Two US Air Force F-16s were scrambled from March Air Reserve Base on February 15 after reports of unidentified objects over northern California and Nevada, but North American Aerospace Defense Command (NORAD) subsequently concluded the contacts were meteorological balloons and posed no threat. Media accounts say the jets launched twice that morning to identify and monitor the objects after a civilian cargo aircraft reported seeing a glowing object that then dimmed.
According to flight-tracking and reporting compiled by Newsmax and War Zone, the first intercept began at about 06:30 Pacific Time and kept the fighters on station for roughly two and a half hours before they returned to base. When a second sighting was reported in the same region, the same two F-16s were quickly retasked and reached the area again around 10:45, departing some 35 minutes later.
NORAD said its sensors detected and tracked two high-altitude balloons moving northeast along the central-northern California coast and deployed assets, including fighters, to evaluate them. The command judged the objects to display characteristics consistent with routine meteorological balloons: they were non-manoeuvrable, presented no military threat and did not create a hazard to civil aviation.
The incident sits against a backdrop of heightened sensitivity in Washington to unidentified airborne objects. Since the widely publicized 2023 incident in which a balloon linked by US officials to foreign intelligence activity was shot down, US defence and aviation authorities have tightened procedures for detection, classification and response — leading to rapid scrambles even when track data ultimately indicate benign origins.

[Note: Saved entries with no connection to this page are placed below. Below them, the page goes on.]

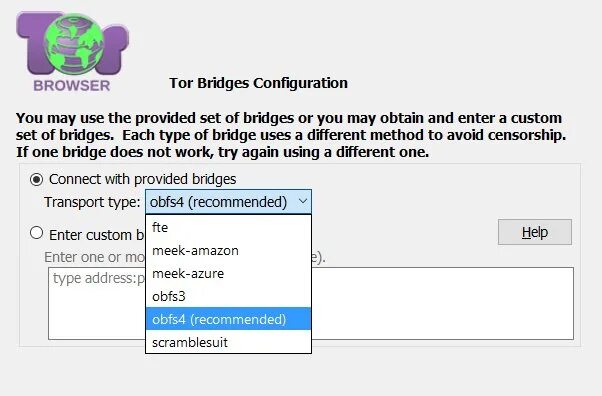Click the 'Enter custom b' label text
The width and height of the screenshot is (602, 396).
[x=97, y=235]
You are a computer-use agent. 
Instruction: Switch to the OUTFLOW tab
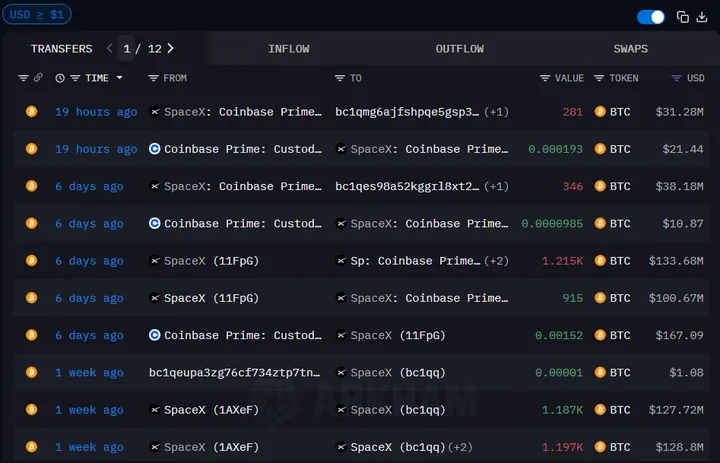(459, 49)
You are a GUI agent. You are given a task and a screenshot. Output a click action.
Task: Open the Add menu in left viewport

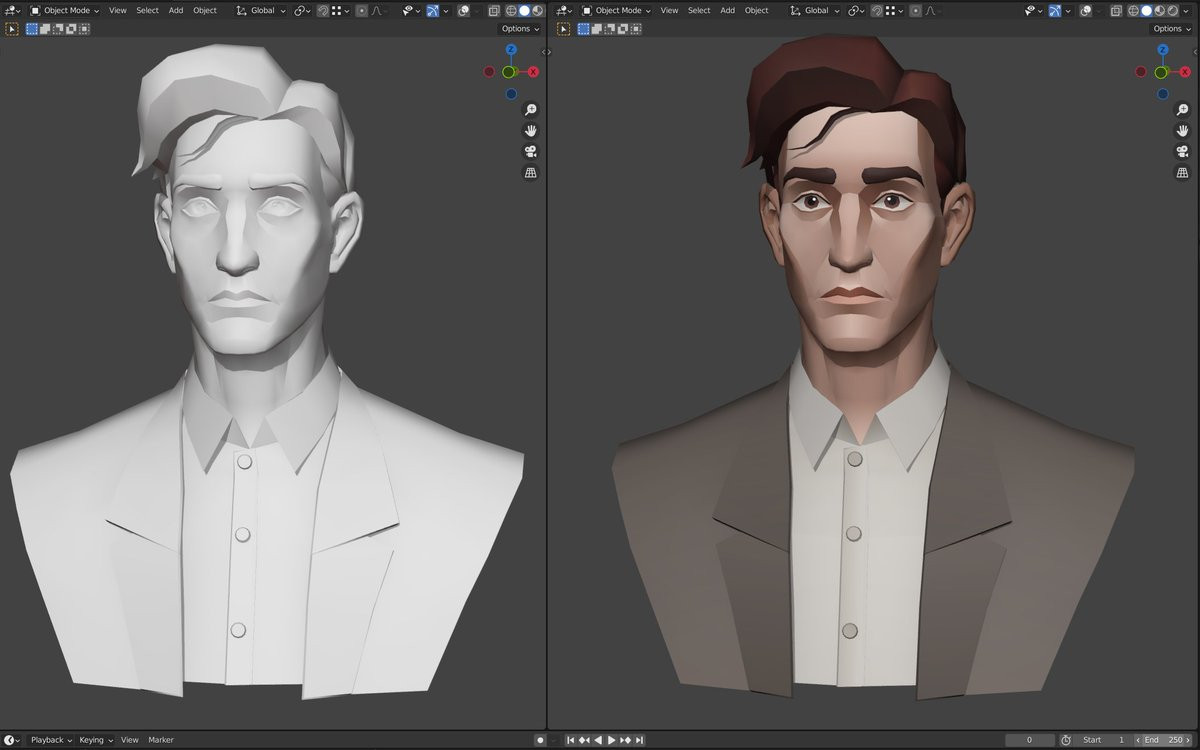pyautogui.click(x=176, y=10)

That cautious posture has practical and political consequences. Scrambles consume time and resources, can disrupt training and operations, and risk escalation or misinterpretation if an object’s provenance is unclear. The February 15 episode underlines the continuing challenge for US air-defence and aviation agencies to distinguish innocuous civilian and scientific payloads from objects that might carry surveillance or other hostile capabilities, and the need for better sensors, data-sharing and public communication to reduce unnecessary alarm.